PASSAGE SHOWN:
MULTI-STAGE ELECTROHYDRODYNAMIC FLUID ACCELERATOR APPARATUS

Abstract

Multi-stage electrohydrodynamic (MHD) fluid flow acceleration is described. In some embodiments, an EHD fluid accelerator apparatus includes a substrate for thermal conduction and a plurality of electrode structures for thermal conduction therethrough, wherein each electrode structure has a collector electrode portion and a corona discharge electrode portion.

Description

BACKGROUND

The subject matter of the present application is generally related to an electrohydrodynamic (also known as electro-fluid-dynamic) fluid accelerator apparatus that uses electrical fields to generate ions that produce a fluid flow, and more particularly, to an apparatus that utilizes corona discharge principles to move fluids (e.g., air molecules) in order to cool an electronic circuit.

Modern electronic devices contain more circuitry and components than earlier generations of these devices, causing them to generate additional heat that requires innovative cooling methods to maximize the operation and performance of the device. Examples of heat-generating components include, but are not limited to, integrated circuit (IC) chips, memory chips and various sensors that are components of electronic devices such as cell phones, laptop computers, personal digital assistance devices, desktop computers, and the like.

JOBS:
**1)** From the patent text, extract the stretch from "MULTI-STAGE ELECTROHYDRODYNAMIC FLUID" through "an electronic circuit." word for word.
**2)** State whether each statement agrees with the patent text, answering yes or no and quoting the words that decide it: (a) The apparatus moves fluids in order to cool an electronic circuit. (b) Each electrode structure has only a corona discharge electrode portion. (c) Memory chips are listed as an example of heat-generating components.

Entries on locating words and elements
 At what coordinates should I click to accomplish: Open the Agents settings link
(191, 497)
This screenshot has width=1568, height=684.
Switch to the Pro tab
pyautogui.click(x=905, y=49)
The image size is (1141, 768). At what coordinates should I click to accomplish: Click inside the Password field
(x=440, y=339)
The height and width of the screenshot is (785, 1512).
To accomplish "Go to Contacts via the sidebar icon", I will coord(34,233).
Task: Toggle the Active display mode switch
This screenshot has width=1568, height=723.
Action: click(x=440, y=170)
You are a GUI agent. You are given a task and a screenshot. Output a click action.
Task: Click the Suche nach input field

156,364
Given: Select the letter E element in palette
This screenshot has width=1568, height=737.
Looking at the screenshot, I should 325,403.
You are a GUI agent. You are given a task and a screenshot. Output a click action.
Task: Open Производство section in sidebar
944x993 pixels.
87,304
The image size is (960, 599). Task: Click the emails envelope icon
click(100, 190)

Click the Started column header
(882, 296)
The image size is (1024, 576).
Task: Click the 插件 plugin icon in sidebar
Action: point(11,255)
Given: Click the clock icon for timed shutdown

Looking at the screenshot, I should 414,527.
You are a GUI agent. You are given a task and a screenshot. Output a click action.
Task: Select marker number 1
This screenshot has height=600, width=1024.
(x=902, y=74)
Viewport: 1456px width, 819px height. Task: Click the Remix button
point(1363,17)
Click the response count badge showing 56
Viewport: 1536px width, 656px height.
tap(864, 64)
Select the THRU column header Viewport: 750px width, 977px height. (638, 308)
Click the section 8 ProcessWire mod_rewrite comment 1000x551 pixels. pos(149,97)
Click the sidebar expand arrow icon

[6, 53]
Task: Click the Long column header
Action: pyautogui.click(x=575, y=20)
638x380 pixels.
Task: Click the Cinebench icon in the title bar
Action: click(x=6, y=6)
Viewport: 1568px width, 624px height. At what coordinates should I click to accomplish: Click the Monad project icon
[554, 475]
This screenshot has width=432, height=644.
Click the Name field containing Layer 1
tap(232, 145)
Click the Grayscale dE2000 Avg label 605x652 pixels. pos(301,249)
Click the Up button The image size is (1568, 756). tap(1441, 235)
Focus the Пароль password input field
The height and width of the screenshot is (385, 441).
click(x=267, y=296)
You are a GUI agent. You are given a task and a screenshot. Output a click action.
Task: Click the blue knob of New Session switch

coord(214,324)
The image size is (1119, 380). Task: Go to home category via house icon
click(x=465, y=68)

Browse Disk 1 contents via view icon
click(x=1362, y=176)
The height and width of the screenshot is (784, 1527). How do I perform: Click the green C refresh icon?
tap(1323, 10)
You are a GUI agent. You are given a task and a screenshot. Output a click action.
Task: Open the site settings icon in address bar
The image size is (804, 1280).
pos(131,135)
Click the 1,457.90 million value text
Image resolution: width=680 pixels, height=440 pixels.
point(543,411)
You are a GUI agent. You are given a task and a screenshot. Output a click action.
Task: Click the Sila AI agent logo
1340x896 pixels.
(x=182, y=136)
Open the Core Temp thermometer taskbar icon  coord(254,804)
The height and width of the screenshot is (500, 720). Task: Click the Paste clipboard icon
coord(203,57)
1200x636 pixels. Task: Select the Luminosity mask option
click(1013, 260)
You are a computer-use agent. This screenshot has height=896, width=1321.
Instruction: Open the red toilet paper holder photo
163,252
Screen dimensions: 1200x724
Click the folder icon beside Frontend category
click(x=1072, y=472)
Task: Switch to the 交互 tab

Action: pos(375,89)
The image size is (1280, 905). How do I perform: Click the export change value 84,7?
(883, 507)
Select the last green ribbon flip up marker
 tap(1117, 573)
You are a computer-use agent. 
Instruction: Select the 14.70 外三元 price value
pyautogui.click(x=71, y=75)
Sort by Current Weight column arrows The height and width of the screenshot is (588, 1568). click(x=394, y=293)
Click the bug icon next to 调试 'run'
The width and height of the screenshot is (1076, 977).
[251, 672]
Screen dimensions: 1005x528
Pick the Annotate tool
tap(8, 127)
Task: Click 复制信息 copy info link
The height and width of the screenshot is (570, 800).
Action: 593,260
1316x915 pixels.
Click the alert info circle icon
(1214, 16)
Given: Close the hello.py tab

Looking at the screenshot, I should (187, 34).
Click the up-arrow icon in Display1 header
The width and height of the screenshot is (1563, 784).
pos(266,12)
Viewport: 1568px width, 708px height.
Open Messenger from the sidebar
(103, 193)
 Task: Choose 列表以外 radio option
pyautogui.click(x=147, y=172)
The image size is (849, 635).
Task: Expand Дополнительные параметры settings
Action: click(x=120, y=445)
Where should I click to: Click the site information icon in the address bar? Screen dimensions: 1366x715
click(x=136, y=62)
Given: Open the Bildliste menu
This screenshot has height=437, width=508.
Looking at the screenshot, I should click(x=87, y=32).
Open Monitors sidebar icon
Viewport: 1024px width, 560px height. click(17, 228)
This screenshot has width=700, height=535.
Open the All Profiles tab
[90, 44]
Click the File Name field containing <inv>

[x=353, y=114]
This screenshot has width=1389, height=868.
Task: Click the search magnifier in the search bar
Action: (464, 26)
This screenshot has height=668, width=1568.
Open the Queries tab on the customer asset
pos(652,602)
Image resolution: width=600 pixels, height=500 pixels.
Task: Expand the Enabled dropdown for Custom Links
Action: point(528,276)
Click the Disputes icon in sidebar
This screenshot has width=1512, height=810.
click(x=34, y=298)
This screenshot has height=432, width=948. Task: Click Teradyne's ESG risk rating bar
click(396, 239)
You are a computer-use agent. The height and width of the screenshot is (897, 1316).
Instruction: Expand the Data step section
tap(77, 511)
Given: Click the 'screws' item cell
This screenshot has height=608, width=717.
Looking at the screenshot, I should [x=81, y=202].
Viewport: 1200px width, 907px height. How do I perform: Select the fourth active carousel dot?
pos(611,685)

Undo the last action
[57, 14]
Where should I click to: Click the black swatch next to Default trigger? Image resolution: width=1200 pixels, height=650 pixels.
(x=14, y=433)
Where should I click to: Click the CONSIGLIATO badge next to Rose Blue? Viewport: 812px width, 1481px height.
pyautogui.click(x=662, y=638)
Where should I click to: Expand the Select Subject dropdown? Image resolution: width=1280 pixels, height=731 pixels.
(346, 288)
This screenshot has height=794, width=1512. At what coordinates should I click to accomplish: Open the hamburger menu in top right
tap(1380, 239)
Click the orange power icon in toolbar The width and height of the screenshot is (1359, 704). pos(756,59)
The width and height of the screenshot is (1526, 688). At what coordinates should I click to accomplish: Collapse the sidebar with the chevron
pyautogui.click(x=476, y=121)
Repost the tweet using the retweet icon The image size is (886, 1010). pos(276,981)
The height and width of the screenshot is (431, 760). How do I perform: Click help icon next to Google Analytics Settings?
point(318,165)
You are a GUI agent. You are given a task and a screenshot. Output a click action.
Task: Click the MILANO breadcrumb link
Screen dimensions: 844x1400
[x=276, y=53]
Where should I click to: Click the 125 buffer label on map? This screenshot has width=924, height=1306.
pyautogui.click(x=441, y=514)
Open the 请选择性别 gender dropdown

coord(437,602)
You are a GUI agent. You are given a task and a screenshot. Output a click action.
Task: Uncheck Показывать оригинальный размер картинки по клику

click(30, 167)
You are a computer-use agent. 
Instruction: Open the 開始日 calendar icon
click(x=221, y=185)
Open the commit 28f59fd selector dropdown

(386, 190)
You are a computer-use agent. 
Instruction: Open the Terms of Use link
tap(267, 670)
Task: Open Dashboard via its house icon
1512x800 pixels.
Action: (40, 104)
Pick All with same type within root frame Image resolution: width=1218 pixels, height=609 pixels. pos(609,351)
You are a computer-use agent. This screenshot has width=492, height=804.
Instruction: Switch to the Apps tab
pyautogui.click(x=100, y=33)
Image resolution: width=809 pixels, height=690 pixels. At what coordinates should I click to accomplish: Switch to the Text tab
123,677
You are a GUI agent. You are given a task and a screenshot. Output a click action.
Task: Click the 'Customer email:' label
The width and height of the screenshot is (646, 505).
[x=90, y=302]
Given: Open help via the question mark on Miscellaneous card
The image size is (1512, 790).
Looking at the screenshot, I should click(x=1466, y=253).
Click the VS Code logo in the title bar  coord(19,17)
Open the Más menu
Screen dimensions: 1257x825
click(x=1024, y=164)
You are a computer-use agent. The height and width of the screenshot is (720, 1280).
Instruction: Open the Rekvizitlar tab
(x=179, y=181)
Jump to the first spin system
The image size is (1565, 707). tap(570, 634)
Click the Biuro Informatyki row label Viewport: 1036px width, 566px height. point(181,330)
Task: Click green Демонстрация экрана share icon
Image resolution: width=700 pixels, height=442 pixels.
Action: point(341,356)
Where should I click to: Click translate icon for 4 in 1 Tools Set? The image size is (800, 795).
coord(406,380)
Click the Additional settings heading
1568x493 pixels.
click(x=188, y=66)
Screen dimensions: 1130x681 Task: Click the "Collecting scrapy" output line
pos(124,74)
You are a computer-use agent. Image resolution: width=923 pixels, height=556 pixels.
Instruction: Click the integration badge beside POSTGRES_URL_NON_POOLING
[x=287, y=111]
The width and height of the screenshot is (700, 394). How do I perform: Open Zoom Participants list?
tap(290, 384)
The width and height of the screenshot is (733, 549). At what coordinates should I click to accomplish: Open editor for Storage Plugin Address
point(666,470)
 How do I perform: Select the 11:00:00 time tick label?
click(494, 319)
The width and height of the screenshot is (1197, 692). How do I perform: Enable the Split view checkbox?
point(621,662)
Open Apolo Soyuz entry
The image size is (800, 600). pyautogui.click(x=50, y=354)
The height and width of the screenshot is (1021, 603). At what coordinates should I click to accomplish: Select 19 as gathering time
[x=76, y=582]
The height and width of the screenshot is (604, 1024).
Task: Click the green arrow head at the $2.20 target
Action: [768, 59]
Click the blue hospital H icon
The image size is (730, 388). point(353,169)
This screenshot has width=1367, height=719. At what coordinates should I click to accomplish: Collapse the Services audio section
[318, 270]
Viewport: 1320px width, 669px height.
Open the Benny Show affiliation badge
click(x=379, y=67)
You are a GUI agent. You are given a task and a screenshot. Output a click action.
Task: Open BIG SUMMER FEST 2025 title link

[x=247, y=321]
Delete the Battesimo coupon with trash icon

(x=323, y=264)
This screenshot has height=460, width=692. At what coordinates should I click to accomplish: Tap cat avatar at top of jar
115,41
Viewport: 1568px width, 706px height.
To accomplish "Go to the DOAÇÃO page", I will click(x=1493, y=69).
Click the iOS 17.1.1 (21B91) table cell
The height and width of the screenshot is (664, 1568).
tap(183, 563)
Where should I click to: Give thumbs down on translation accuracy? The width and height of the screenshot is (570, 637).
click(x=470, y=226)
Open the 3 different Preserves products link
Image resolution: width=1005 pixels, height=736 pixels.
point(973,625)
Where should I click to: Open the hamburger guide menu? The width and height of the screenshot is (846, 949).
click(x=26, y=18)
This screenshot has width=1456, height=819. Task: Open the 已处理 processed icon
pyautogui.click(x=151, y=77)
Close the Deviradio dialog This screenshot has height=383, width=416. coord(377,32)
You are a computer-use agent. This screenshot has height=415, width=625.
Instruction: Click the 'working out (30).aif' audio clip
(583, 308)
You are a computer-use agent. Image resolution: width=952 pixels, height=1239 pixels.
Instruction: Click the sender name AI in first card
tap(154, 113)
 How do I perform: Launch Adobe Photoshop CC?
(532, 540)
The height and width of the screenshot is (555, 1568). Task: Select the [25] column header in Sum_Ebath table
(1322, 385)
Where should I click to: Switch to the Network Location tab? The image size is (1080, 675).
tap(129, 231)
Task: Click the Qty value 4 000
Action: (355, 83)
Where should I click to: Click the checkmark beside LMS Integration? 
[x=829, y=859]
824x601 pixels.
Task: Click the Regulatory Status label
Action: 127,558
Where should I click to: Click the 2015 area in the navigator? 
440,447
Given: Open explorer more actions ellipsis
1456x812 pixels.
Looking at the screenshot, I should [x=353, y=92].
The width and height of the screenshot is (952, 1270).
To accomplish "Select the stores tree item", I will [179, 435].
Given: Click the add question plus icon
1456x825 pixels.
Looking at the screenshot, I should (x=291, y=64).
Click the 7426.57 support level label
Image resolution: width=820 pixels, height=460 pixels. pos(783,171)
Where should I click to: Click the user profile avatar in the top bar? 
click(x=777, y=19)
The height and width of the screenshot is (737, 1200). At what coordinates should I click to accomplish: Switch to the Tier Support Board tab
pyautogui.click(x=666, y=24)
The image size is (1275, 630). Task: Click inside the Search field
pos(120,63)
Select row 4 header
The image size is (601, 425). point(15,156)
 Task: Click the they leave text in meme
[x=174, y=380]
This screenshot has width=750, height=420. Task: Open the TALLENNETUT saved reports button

TASK-BY-TASK OUTPUTS:
**1)**
MULTI-STAGE ELECTROHYDRODYNAMIC FLUID ACCELERATOR APPARATUS

Abstract

Multi-stage electrohydrodynamic (MHD) fluid flow acceleration is described. In some embodiments, an EHD fluid accelerator apparatus includes a substrate for thermal conduction and a plurality of electrode structures for thermal conduction therethrough, wherein each electrode structure has a collector electrode portion and a corona discharge electrode portion.

Description

BACKGROUND

The subject matter of the present application is generally related to an electrohydrodynamic (also known as electro-fluid-dynamic) fluid accelerator apparatus that uses electrical fields to generate ions that produce a fluid flow, and more particularly, to an apparatus that utilizes corona discharge principles to move fluids (e.g., air molecules) in order to cool an electronic circuit.

**2)**
(a) Yes: "to move fluids (e.g., air molecules) in order to cool an electronic circuit"
(b) No: "each electrode structure has a collector electrode portion and a corona discharge electrode portion"
(c) Yes: "integrated circuit (IC) chips, memory chips and various sensors"